According to statistics, SDD was three times more likely to occur in patients with cardiovascular illness or stroke than in those without.

The researchers hypothesized that the underlying cardiac and vascular disease probably impairs blood flow in the eye, resulting in SDDs beneath the retina and eventually causing vision loss and blindness.

They “believe poor ocular circulation that causes SDDs is a manifestation of underlying vascular disease,” adds author Jagat Narula. 

This has important effects on public health and can make it easier to screen the population and find diseases.

According to authors, such patients should be encouraged to see a cardiologist if they are observed at an eye clinic.

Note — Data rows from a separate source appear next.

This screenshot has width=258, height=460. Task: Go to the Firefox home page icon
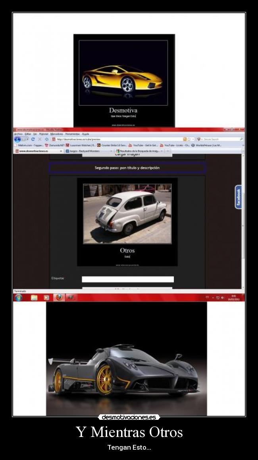coord(46,139)
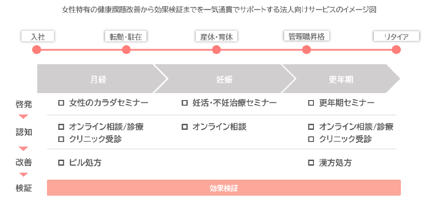Check the 妊活・不妊治療セミナー checkbox
Image resolution: width=433 pixels, height=202 pixels.
[x=185, y=103]
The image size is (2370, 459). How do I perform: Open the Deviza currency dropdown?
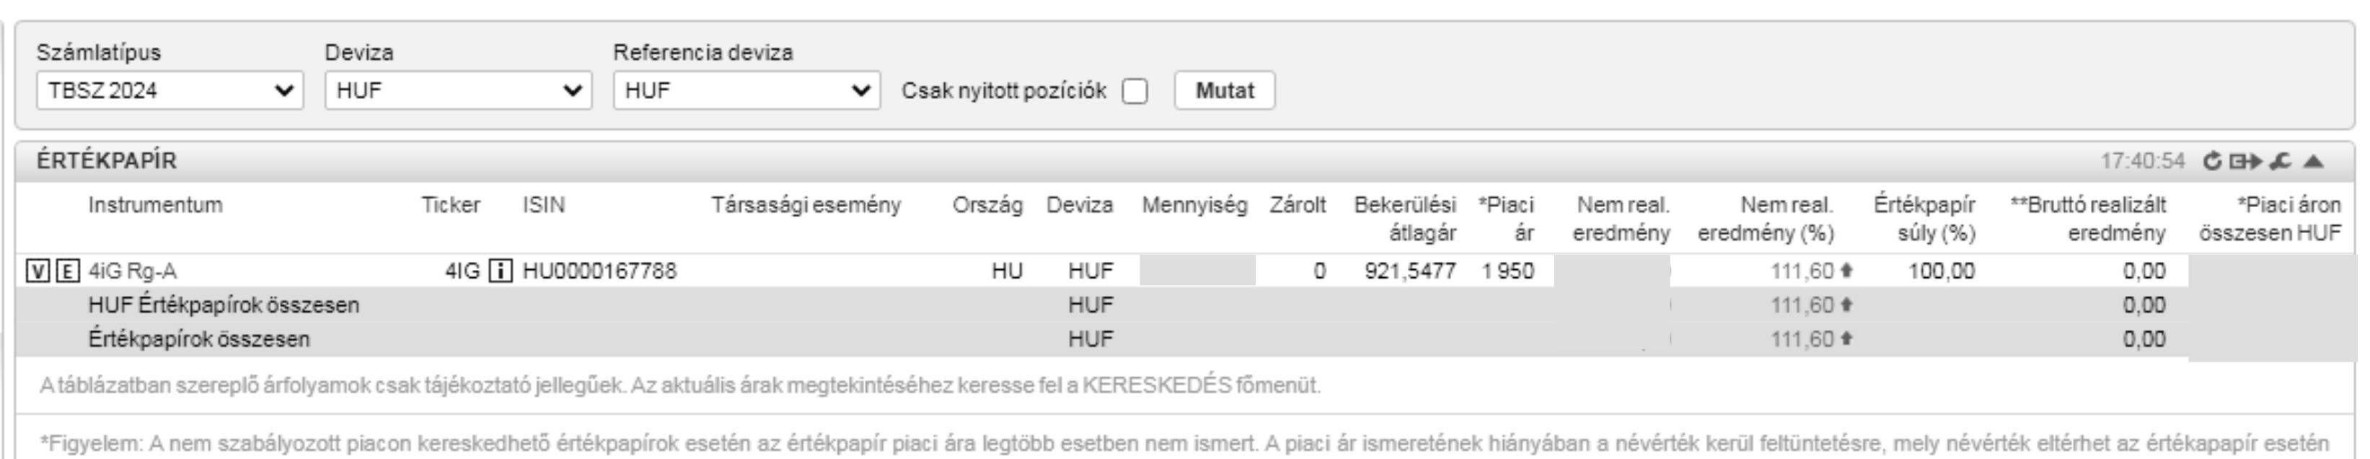pyautogui.click(x=458, y=90)
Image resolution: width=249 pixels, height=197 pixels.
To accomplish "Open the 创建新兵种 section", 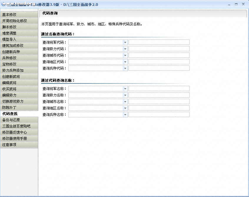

SDDs, on the other hand, may become a risk factor for underlying vascular disease in asymptomatic individuals in general care or a cardiology clinic if clinically supported in prospective investigations. In the prospective studies that are currently being done, it will also be important to find out how SDDs and macrovascular diseases relate to each other in terms of time.

Blood samples were also gathered from patients, and analysis suggests that genetic risk factors, in addition to vascular reasons, may play a role in SDD cases. In particular, they discovered that in certain cases, the ARMS2 gene caused SDD without the involvement of vascular disease.

According to Richard B. Rosen, MD, Chief of the Retina Service for the Mount Sinai Health System, “this study further demonstrates that AMD is not a single condition or an isolated disease, but is often a signal of systemic malfunction which could benefit from targeted medical evaluation in addition to localized eye care.”

It advances our understanding of this terrible condition, which deprives so many people of the enjoyment of good vision in their senior years, he concludes.